Both armies stared, dumbfounded, as the forty-foot-tall gold and ivory statue came in for a landing.
"GREEK DEMIGODS!" Reyna's voice boomed as if projected from the statue itself, like the Athena Parthenos had become a stack of concert speakers. "Behold your most sacred statue, the Athena Parthenos, wrongly taken by the Romans. I return it to you now as a gesture of peace!"
The statue settled on the crest of the hill, about twenty feet away from Thalia's pine tree. Instantly gold light rippled across the ground, into the valley of Camp Half-Blood and down the opposite side through the Roman ranks. Warmth seeped into Ane's bones - a comforting, peaceful sensation she hadn't known since…ever, really. A voice inside her seemed to whisper: 'You are not alone. You are part of the Olympian family. The gods have not abandoned you.'
"Romans!" Reyna yelled. "I do this for the good of the legion, for the good of Rome. We must stand together with our Greek brethren!"
"Listen to her!" Nico marched forward.
He wasn't even sure why he did it. Why would either side listen to him? He was the worst speaker, the worst ambassador ever.
Yet he strode between the battle lines, his black sword in his hand. "Reyna risked her life for all of you! We brought this statue halfway across the world, Roman and Greek working together, because we must join forces. Gaea is rising. If we don't work together-"
'YOU WILL DIE.'
The voice shook the earth. Ane's feeling of peace and safety instantly vanished. Wind swept across the hillside. The ground itself became fluid and sticky, the grass pulling at Ane's boots. She recognized the feeling of a Primordial, of an ancient being that made up the very land around her. It wasn't as intense as Tartarus - yet - but it was steadily growing stronger. Gaea only ruled the land, not the skies and the air, and yet her presence was almost as disturbing.
'A FUTILE GESTURE.'
Ane felt as if she were standing on the goddess's throat - as if the entire length of Long Island resonated with her vocal chords.
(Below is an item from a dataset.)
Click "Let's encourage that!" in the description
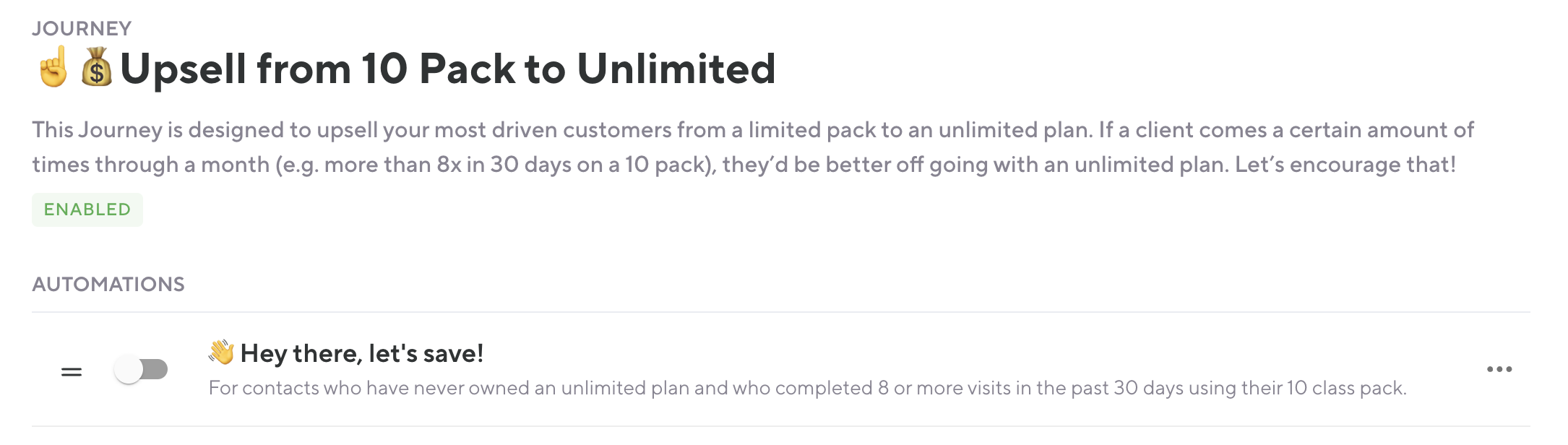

'BUT IF IT MAKES YOU HAPPY, YOU MAY DIE TOGETHER.'
"No…" Octavian scrambled backwards. "No, no…" He broke and ran, pushing through his own troops.
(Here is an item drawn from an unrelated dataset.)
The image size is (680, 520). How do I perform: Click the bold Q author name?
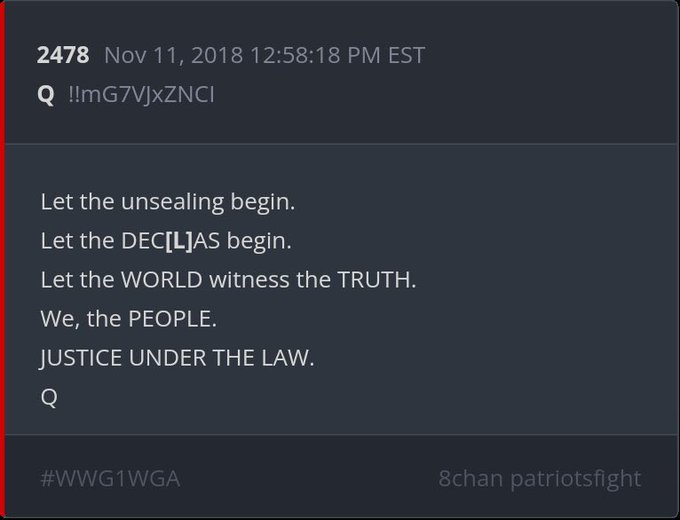coord(46,95)
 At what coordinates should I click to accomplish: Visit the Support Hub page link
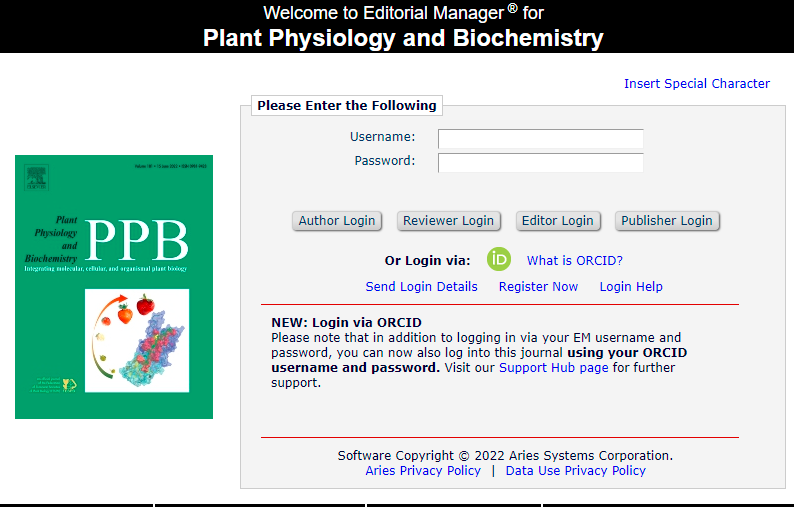point(553,368)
"CLOSE RANKS!" Reyna yelled.
The Greeks and the Romans moved together, standing shoulder to shoulder as all around them the earth shook. Kaze was at Ane's side instantly, hand on her shoulder.
"Late?" he asked.
"Right on time," she replied.
Octavian's auxilia troops surged forward, surrounding the demigods. Both camps put together were a minuscule dot in a sea of enemies. They would make their final stand on Half-Blood Hill, with the Athena Parthenos as their rallying point.
But even here, they stood on enemy ground. Because Gaea was the earth, and the earth was awake.